Davis seeks weight control


NBA teams will have to know that Glen “Big Baby” Davis has changed his ways.

MIAMI (AP) — Glen “Big Baby” Davis knows what NBA teams will ponder when considering him on draft night.

“Everyone knows I can play. Everybody knows I have skill,” Davis said. “It’s just, ’Is he going to eat himself out of the league?”’

With Davis, it’s certainly a valid question.

Once a 360-pound behemoth during his days at LSU, the 6-foot-9 Davis checked in for a pre-draft workout with the Miami Heat on Tuesday looking slim-for-him at 292 pounds. Not exactly svelte, but perhaps enough of an improvement to show teams that Davis truly has changed his ways.

And he knows his future depends on it, too.

Only three men — Miami center and Davis’ LSU big-man predecessor Shaquille O’Neal (325), Houston’s Yao Ming (310) and little-used Washington center James Lang (305) — were listed in last season’s NBA player survey as weighing more than Davis currently does.

Each of those players is also taller than Davis.

Commitment

“I’ll keep it off,” Davis said. “I’ll keep it off until I’m wealthy enough where I can have Big Baby Enterprises, so my kids’ kids can be like Paris Hilton and them — without jail.”

If the selections for the June 28 draft were made by comedic effort, Davis would be in the first round with ease.

During a 12-minute talk with reporters after his Heat workout, Davis not only pointed some fun at the jailed celebrity, but found time for a perfect impersonation of O’Neal’s distinctive voice; talked about how he used to hold his shirt a certain way while talking to girls so he’d seem smaller; and drew more laughs when confessing that he now can sit by the pool without embarrassment.

But there’s also a clearly serious side to Davis, who left LSU after his junior season. He’s projected as a second-round pick in most mock drafts, an enormous drop from last season, when he was thought of as a possible lottery selection after leading the Tigers to the 2006 Final Four.

“That kind of stuff is for the birds, for the birds and the bees,” Davis said. “Nobody knows. They think they know. It’s a projection. It’s not accurate.

“My comments for last year is that I felt I wasn’t ready. I don’t care how high my stock was. But if I felt as a player I couldn’t compete at this level, there’s no way.
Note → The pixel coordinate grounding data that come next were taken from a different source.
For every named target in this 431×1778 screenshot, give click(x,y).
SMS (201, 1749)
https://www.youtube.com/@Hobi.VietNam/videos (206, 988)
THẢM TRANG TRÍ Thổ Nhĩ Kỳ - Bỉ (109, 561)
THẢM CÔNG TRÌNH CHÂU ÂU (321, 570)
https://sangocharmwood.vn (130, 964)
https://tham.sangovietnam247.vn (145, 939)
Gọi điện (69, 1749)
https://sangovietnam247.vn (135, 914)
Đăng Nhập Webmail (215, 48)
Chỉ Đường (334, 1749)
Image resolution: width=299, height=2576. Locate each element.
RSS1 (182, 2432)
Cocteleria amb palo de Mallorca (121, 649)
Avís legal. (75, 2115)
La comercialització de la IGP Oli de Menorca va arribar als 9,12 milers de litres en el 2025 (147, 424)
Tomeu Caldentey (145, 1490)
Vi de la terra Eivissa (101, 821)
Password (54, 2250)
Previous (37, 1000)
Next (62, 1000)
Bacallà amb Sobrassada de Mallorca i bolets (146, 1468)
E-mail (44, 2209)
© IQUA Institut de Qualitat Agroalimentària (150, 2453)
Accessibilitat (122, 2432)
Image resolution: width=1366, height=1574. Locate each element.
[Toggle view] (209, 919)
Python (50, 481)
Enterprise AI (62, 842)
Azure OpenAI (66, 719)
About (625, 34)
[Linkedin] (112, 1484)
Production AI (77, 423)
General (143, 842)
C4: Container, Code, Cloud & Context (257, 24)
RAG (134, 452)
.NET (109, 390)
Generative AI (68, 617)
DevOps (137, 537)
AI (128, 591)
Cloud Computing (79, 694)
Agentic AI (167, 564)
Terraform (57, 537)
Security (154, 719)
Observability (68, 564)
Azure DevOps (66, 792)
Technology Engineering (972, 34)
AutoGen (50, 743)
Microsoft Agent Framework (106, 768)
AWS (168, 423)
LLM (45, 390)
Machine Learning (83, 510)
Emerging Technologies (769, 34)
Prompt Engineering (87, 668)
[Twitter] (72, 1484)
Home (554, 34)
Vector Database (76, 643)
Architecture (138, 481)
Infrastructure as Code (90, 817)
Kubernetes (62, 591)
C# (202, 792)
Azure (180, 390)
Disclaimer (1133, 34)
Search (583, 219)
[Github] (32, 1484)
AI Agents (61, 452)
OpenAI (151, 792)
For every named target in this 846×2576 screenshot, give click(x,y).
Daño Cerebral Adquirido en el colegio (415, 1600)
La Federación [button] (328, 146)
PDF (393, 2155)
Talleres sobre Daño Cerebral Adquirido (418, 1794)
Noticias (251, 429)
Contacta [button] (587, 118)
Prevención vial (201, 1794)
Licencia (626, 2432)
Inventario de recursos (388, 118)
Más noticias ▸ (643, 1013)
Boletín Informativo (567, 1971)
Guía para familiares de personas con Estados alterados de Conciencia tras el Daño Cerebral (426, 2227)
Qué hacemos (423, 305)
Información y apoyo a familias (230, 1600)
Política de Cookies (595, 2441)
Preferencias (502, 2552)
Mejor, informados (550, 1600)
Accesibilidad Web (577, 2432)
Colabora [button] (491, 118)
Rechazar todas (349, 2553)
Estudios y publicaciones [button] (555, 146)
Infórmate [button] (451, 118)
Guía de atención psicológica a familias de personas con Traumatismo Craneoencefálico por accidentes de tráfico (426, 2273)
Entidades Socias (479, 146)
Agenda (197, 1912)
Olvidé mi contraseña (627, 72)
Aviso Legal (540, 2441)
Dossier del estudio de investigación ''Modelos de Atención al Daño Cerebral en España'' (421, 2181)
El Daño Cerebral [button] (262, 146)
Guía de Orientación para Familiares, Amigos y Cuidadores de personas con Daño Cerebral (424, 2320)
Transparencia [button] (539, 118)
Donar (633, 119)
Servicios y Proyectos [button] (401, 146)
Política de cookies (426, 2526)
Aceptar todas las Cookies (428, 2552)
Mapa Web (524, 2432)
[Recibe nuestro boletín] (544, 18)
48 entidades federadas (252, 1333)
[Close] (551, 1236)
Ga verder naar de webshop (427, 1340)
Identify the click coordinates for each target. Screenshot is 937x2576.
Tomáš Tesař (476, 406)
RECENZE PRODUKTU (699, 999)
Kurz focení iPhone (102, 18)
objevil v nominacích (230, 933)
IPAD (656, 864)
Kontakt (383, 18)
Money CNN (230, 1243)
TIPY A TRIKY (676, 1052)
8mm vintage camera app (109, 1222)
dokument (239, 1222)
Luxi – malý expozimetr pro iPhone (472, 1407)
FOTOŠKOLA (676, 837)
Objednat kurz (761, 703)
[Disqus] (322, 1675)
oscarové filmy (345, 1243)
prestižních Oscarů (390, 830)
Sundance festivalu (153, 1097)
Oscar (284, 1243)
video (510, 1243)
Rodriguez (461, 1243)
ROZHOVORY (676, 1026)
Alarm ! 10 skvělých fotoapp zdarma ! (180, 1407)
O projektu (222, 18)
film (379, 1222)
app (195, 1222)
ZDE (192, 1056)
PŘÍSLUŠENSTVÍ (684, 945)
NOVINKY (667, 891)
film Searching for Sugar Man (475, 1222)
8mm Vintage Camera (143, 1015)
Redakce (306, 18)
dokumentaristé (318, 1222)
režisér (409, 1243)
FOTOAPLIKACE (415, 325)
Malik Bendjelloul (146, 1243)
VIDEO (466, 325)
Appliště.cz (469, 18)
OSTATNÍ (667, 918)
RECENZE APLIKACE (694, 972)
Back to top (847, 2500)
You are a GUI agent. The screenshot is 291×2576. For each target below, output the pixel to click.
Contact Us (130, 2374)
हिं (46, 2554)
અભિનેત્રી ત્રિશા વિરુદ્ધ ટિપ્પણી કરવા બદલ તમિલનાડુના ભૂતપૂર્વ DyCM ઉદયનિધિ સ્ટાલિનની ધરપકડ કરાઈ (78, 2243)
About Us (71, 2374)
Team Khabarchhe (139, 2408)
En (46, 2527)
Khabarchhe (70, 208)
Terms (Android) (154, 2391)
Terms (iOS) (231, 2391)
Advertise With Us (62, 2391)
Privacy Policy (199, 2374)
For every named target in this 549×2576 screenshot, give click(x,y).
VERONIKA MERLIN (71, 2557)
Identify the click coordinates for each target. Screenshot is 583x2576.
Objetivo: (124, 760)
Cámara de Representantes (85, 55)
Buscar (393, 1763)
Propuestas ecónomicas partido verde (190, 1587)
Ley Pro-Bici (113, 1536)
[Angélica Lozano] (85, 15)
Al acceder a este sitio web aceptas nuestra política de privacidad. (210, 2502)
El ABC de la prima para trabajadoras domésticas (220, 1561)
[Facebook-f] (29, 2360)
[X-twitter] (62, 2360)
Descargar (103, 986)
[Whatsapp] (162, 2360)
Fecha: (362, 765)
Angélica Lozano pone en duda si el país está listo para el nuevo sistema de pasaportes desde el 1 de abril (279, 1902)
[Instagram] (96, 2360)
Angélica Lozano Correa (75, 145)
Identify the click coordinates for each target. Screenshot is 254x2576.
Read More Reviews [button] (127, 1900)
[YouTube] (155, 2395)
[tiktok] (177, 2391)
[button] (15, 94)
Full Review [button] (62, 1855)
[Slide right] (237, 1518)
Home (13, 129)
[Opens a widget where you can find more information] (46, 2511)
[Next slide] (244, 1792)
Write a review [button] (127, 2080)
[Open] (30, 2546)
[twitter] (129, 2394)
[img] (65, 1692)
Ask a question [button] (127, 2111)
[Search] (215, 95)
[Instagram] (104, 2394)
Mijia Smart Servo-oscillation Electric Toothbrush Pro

I’ve already lost.”

Wasn’t ready for NBA

He insists he wasn’t mentally or physically prepared for the NBA game a year ago, and says if he had the decision to make again, he’d again go back to Baton Rouge for his junior year.

“I’m a better player than I was last year,” Davis said.

Davis averaged 17.7 points and 10.4 rebounds this past season for the Tigers, who went only 17-15 overall and 5-11 in the Southeastern Conference. He and O’Neal — who, during a visit during the season to Baton Rouge, told Davis that he’s ready for the NBA — are the only players to emerge from the LSU program with more than 1,500 points, 900 rebounds and 100 blocks.

Davis’ game emulates O’Neal’s in many ways, as do some of his mannerisms off the floor — like that sense of humor.

And O’Neal, too, has been dogged with questions about his weight over his NBA career, yet is a perennial All-Star and a four-time champion.

“I grew up looking up to him, because I’m from Baton Rouge and during that era when he was there, I was a little toddler watching him play,” Davis said. “When he comes back to visit school, we meet up. ... I wish I could play with him one day. That’d be crazy.”